* _What is needed_
Reproduce the listing below verbatim.

Start of Material supplied

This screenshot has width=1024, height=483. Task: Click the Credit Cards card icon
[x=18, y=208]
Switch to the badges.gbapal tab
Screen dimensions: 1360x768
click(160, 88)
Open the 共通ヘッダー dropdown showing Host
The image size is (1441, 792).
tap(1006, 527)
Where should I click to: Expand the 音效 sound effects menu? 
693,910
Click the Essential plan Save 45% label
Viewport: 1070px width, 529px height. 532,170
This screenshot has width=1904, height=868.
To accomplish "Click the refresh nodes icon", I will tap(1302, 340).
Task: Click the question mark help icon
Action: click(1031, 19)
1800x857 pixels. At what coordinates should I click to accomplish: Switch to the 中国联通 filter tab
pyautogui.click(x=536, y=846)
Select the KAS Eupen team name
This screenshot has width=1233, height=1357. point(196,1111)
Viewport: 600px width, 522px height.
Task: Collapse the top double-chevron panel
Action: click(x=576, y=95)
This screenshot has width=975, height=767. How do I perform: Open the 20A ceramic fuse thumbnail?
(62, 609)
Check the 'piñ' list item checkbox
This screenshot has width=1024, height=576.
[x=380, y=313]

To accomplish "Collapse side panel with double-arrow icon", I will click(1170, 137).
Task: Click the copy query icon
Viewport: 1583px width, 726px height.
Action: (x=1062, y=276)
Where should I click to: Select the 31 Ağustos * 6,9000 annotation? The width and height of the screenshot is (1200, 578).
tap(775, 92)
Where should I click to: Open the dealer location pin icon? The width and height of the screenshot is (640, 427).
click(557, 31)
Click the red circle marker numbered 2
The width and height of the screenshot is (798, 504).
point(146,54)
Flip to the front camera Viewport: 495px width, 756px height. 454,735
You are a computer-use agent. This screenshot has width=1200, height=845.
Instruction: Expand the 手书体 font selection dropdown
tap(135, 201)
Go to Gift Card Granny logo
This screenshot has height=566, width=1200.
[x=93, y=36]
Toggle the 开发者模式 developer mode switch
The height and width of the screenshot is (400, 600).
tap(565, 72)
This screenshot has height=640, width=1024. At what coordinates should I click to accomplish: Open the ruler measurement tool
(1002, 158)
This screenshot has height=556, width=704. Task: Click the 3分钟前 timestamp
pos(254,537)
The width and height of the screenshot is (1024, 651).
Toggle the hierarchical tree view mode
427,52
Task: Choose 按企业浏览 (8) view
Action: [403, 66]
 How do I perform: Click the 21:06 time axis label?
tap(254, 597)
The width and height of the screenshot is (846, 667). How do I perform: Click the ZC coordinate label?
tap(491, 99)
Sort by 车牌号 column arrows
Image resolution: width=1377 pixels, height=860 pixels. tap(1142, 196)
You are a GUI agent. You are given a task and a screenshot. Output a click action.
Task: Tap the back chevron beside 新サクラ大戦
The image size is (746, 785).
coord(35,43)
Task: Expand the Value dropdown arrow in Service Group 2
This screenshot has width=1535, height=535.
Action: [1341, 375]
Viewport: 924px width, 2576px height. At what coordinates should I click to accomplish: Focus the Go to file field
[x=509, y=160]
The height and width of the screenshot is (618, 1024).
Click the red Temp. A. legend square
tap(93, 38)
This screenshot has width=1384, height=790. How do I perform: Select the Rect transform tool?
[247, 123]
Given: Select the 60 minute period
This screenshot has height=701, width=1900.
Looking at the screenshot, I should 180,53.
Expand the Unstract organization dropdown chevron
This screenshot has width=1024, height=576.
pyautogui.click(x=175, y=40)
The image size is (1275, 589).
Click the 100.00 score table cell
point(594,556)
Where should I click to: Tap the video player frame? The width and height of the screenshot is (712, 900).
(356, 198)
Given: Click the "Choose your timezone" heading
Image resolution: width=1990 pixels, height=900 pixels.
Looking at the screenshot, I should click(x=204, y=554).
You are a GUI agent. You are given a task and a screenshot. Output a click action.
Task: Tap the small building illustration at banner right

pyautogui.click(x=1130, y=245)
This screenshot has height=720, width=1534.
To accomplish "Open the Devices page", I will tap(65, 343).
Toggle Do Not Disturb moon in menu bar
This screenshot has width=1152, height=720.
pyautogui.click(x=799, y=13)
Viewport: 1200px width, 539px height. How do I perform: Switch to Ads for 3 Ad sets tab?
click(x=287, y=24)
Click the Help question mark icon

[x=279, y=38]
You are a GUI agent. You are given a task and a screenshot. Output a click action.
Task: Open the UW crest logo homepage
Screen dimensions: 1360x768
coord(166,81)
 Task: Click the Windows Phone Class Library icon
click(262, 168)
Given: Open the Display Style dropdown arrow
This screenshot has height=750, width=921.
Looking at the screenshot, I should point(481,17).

End of Material supplied

* _Exercise output_
This screenshot has width=1024, height=483. Task: Click the Credit Cards card icon
[x=18, y=208]
Switch to the badges.gbapal tab
Screen dimensions: 1360x768
click(160, 88)
Open the 共通ヘッダー dropdown showing Host
The image size is (1441, 792).
tap(1006, 527)
Where should I click to: Expand the 音效 sound effects menu? 
693,910
Click the Essential plan Save 45% label
Viewport: 1070px width, 529px height. 532,170
This screenshot has width=1904, height=868.
To accomplish "Click the refresh nodes icon", I will tap(1302, 340).
Task: Click the question mark help icon
Action: click(1031, 19)
1800x857 pixels. At what coordinates should I click to accomplish: Switch to the 中国联通 filter tab
pyautogui.click(x=536, y=846)
Select the KAS Eupen team name
This screenshot has width=1233, height=1357. point(196,1111)
Viewport: 600px width, 522px height.
Task: Collapse the top double-chevron panel
Action: click(x=576, y=95)
This screenshot has width=975, height=767. How do I perform: Open the 20A ceramic fuse thumbnail?
(62, 609)
Check the 'piñ' list item checkbox
This screenshot has width=1024, height=576.
[x=380, y=313]

To accomplish "Collapse side panel with double-arrow icon", I will click(1170, 137).
Task: Click the copy query icon
Viewport: 1583px width, 726px height.
Action: (x=1062, y=276)
Where should I click to: Select the 31 Ağustos * 6,9000 annotation? The width and height of the screenshot is (1200, 578).
tap(775, 92)
Where should I click to: Open the dealer location pin icon? The width and height of the screenshot is (640, 427).
click(557, 31)
Click the red circle marker numbered 2
The width and height of the screenshot is (798, 504).
point(146,54)
Flip to the front camera Viewport: 495px width, 756px height. 454,735
You are a computer-use agent. This screenshot has width=1200, height=845.
Instruction: Expand the 手书体 font selection dropdown
tap(135, 201)
Go to Gift Card Granny logo
This screenshot has height=566, width=1200.
[x=93, y=36]
Toggle the 开发者模式 developer mode switch
The height and width of the screenshot is (400, 600).
tap(565, 72)
This screenshot has height=640, width=1024. At what coordinates should I click to accomplish: Open the ruler measurement tool
(1002, 158)
This screenshot has height=556, width=704. Task: Click the 3分钟前 timestamp
pos(254,537)
The width and height of the screenshot is (1024, 651).
Toggle the hierarchical tree view mode
427,52
Task: Choose 按企业浏览 (8) view
Action: [403, 66]
 How do I perform: Click the 21:06 time axis label?
tap(254, 597)
The width and height of the screenshot is (846, 667). How do I perform: Click the ZC coordinate label?
tap(491, 99)
Sort by 车牌号 column arrows
Image resolution: width=1377 pixels, height=860 pixels. tap(1142, 196)
You are a GUI agent. You are given a task and a screenshot. Output a click action.
Task: Tap the back chevron beside 新サクラ大戦
The image size is (746, 785).
coord(35,43)
Task: Expand the Value dropdown arrow in Service Group 2
This screenshot has width=1535, height=535.
Action: [1341, 375]
Viewport: 924px width, 2576px height. At what coordinates should I click to accomplish: Focus the Go to file field
[x=509, y=160]
The height and width of the screenshot is (618, 1024).
Click the red Temp. A. legend square
tap(93, 38)
This screenshot has width=1384, height=790. How do I perform: Select the Rect transform tool?
[247, 123]
Given: Select the 60 minute period
This screenshot has height=701, width=1900.
Looking at the screenshot, I should 180,53.
Expand the Unstract organization dropdown chevron
This screenshot has width=1024, height=576.
pyautogui.click(x=175, y=40)
The image size is (1275, 589).
Click the 100.00 score table cell
point(594,556)
Where should I click to: Tap the video player frame? The width and height of the screenshot is (712, 900).
(356, 198)
Given: Click the "Choose your timezone" heading
Image resolution: width=1990 pixels, height=900 pixels.
Looking at the screenshot, I should click(x=204, y=554).
You are a GUI agent. You are given a task and a screenshot. Output a click action.
Task: Tap the small building illustration at banner right

pyautogui.click(x=1130, y=245)
This screenshot has height=720, width=1534.
To accomplish "Open the Devices page", I will tap(65, 343).
Toggle Do Not Disturb moon in menu bar
This screenshot has width=1152, height=720.
pyautogui.click(x=799, y=13)
Viewport: 1200px width, 539px height. How do I perform: Switch to Ads for 3 Ad sets tab?
click(x=287, y=24)
Click the Help question mark icon

[x=279, y=38]
You are a GUI agent. You are given a task and a screenshot. Output a click action.
Task: Open the UW crest logo homepage
Screen dimensions: 1360x768
coord(166,81)
 Task: Click the Windows Phone Class Library icon
click(262, 168)
Given: Open the Display Style dropdown arrow
This screenshot has height=750, width=921.
Looking at the screenshot, I should point(481,17).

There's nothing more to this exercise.